*** Available data ***

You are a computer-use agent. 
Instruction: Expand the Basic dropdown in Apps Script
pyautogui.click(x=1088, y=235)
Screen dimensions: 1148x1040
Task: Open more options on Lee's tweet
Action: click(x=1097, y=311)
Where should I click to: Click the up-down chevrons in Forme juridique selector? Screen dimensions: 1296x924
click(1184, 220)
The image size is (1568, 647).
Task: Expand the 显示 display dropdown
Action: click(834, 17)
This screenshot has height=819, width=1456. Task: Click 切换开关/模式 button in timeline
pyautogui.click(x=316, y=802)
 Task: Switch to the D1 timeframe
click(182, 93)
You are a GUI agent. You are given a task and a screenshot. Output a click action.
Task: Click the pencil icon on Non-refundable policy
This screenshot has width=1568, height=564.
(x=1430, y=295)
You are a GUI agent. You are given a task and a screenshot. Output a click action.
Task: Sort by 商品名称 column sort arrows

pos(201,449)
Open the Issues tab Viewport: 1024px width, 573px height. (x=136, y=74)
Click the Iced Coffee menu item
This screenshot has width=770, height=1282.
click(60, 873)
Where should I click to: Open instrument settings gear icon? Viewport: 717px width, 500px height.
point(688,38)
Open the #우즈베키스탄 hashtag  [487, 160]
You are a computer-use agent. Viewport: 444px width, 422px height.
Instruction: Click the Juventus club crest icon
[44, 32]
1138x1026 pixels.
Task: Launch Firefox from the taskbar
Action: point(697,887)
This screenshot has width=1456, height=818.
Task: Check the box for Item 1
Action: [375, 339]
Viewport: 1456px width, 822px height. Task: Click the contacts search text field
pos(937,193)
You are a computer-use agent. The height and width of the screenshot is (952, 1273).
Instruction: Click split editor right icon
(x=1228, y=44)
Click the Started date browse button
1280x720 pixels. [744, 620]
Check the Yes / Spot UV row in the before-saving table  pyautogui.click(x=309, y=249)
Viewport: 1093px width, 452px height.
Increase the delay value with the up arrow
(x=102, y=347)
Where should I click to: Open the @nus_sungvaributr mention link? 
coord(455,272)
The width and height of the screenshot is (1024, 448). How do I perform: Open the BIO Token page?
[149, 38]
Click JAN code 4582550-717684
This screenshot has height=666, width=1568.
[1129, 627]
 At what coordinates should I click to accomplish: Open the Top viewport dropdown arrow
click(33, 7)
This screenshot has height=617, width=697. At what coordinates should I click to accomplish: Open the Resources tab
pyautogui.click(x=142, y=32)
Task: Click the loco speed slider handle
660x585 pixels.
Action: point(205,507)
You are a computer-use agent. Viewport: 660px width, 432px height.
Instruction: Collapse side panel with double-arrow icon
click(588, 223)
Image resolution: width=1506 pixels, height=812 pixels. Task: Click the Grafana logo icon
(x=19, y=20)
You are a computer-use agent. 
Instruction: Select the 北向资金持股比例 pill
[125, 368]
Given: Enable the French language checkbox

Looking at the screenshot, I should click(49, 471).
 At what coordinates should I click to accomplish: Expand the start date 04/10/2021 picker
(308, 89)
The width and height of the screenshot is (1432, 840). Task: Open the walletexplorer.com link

*** End of Available data ***

> _Task item_: Return all lines from the entries that contain the string "agent".

> _Expected output_:
You are a computer-use agent. 
You are a GUI agent. You are given a task and a screenshot. Output a click action.
You are a GUI agent. You are given a task and a screenshot. Output a click action.
You are a computer-use agent. Viewport: 444px width, 422px height.
You are a computer-use agent. The height and width of the screenshot is (952, 1273).
You are a computer-use agent. Viewport: 660px width, 432px height.
You are a computer-use agent. 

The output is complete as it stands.